--- START Data shown ---
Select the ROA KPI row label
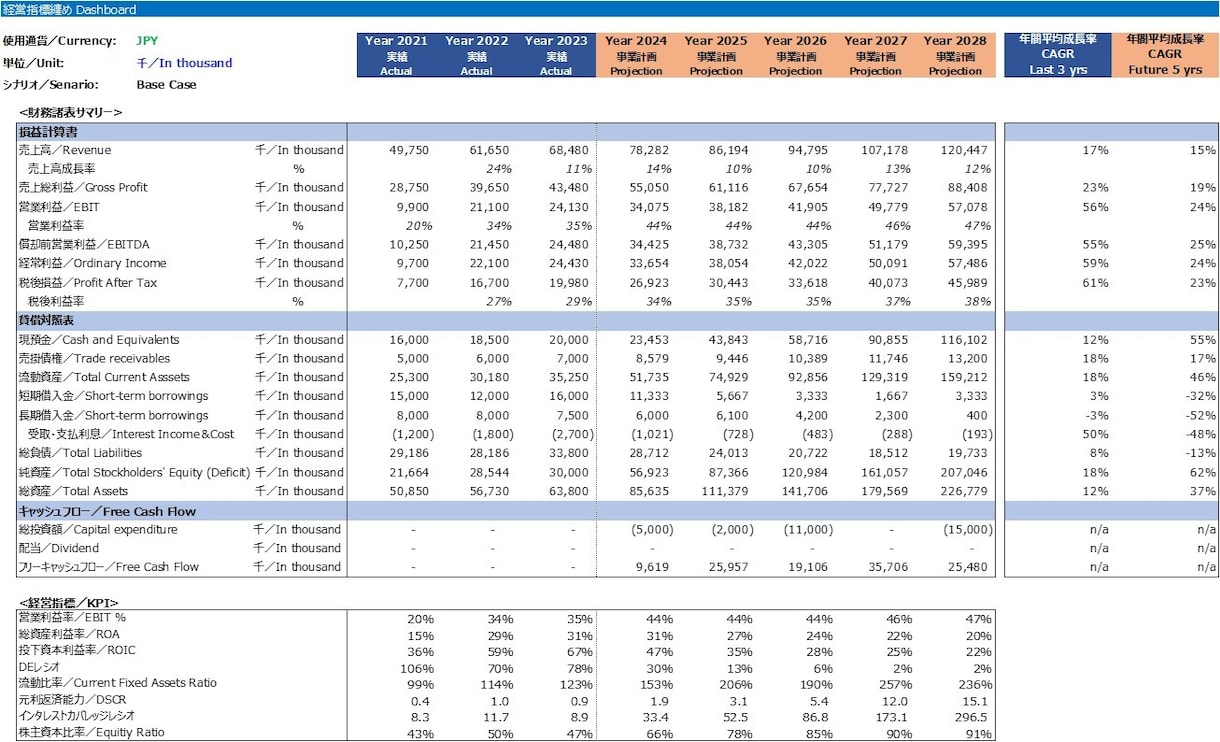point(67,634)
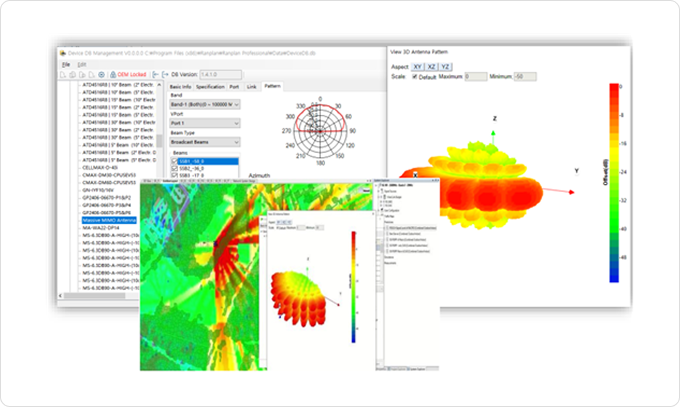Toggle the SSB1 beam checkbox
The height and width of the screenshot is (407, 680).
pyautogui.click(x=172, y=160)
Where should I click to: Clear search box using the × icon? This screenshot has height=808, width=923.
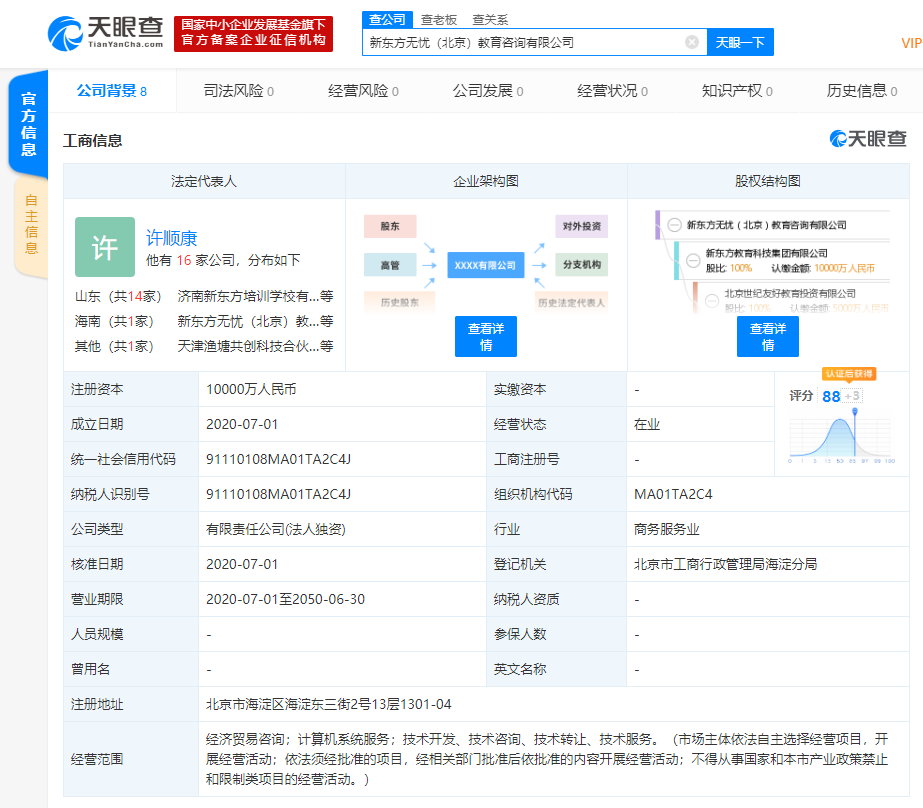[689, 42]
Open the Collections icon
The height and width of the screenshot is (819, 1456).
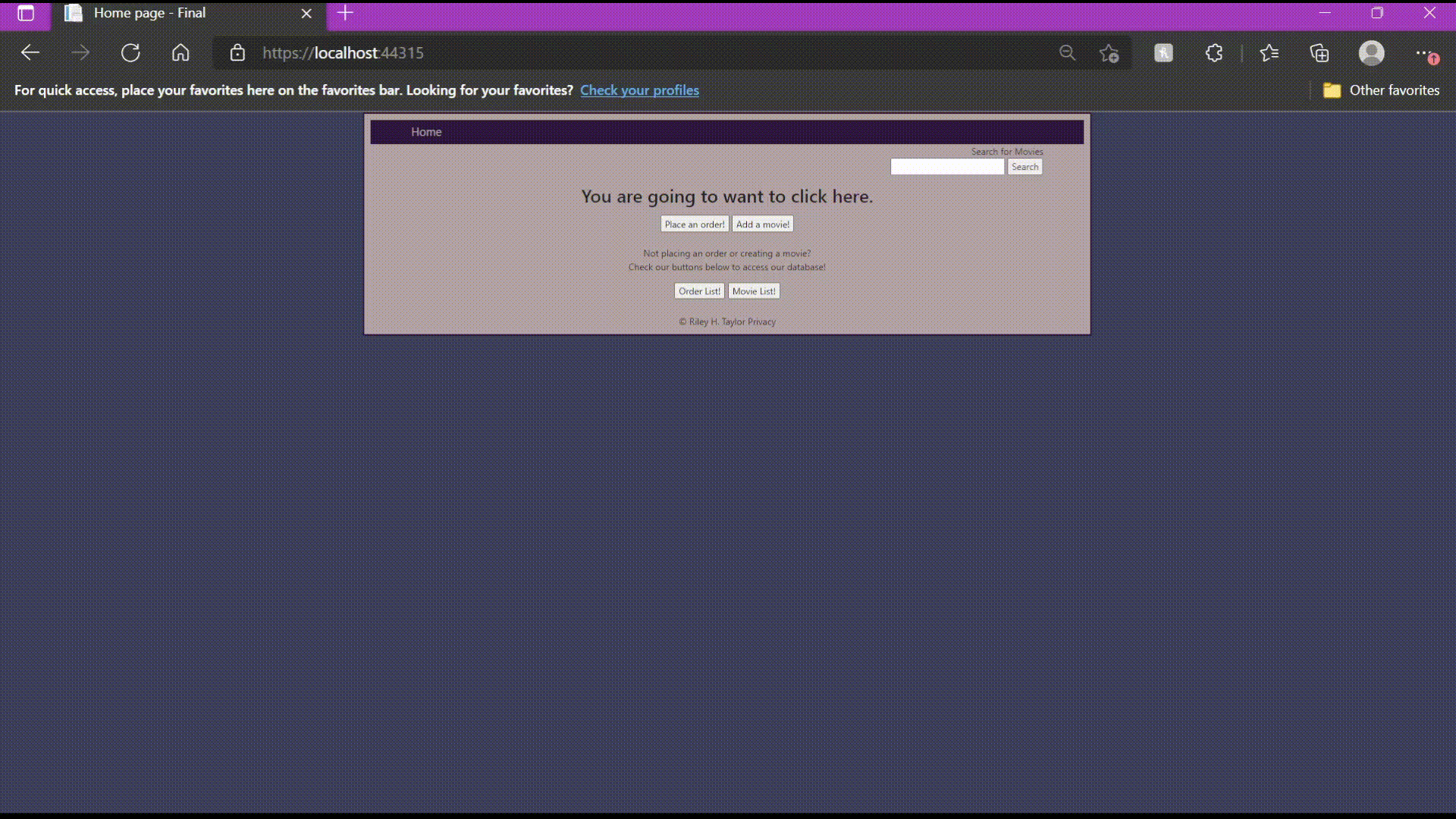click(1320, 53)
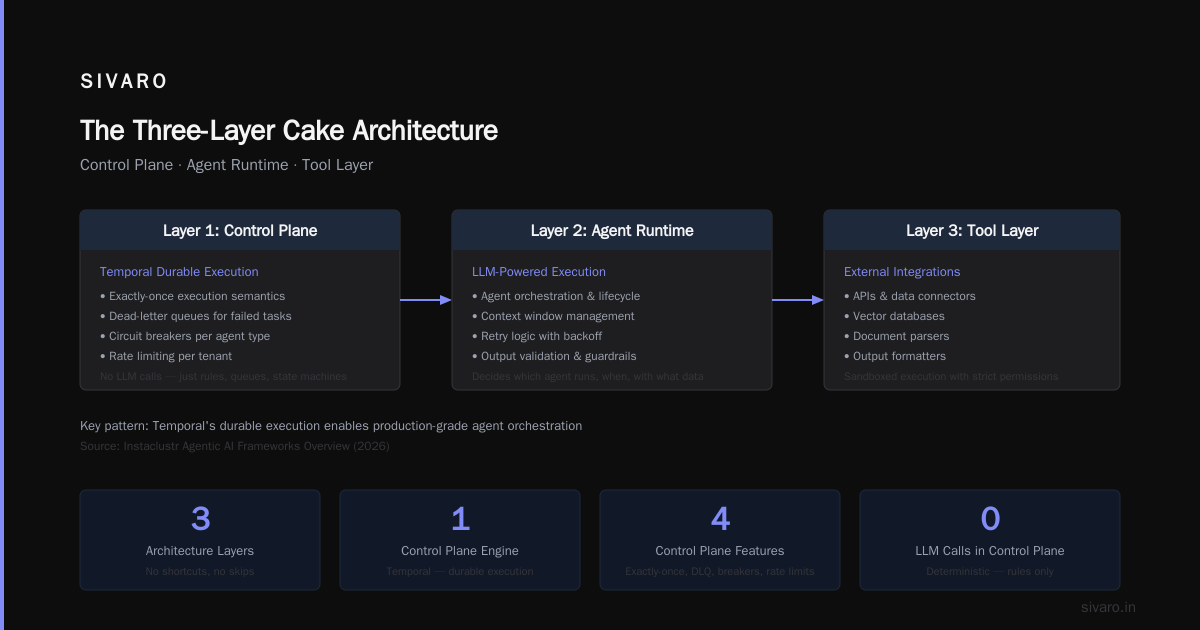The width and height of the screenshot is (1200, 630).
Task: Click the Layer 2: Agent Runtime header
Action: click(x=612, y=230)
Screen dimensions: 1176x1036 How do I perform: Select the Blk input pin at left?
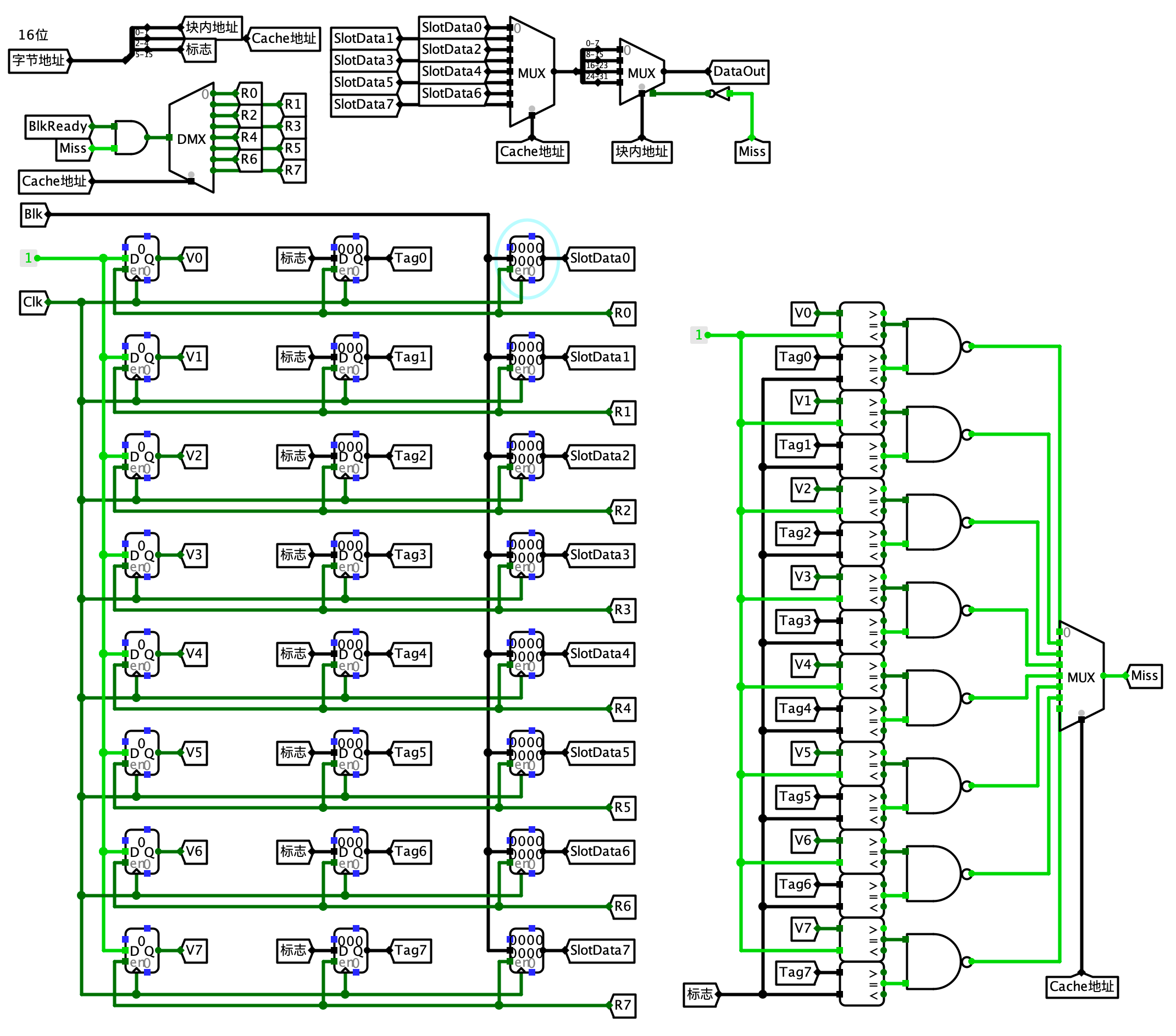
--- END Data shown ---
(What to work on)
Please rewrite the lines of data above, replacing "Collections" with "Favorites" and keeping everything else unchanged. Leave the pictures out of your answer.

(Solution for this exercise)
Select the ROA KPI row label
point(67,634)
Toggle the SSB1 beam checkbox
The height and width of the screenshot is (407, 680).
pyautogui.click(x=172, y=160)
Where should I click to: Clear search box using the × icon? This screenshot has height=808, width=923.
[689, 42]
Open the Favorites icon
The height and width of the screenshot is (819, 1456).
click(1320, 53)
The width and height of the screenshot is (1200, 630).
Task: Click the Layer 2: Agent Runtime header
Action: click(x=612, y=230)
Screen dimensions: 1176x1036 How do I perform: Select the Blk input pin at left?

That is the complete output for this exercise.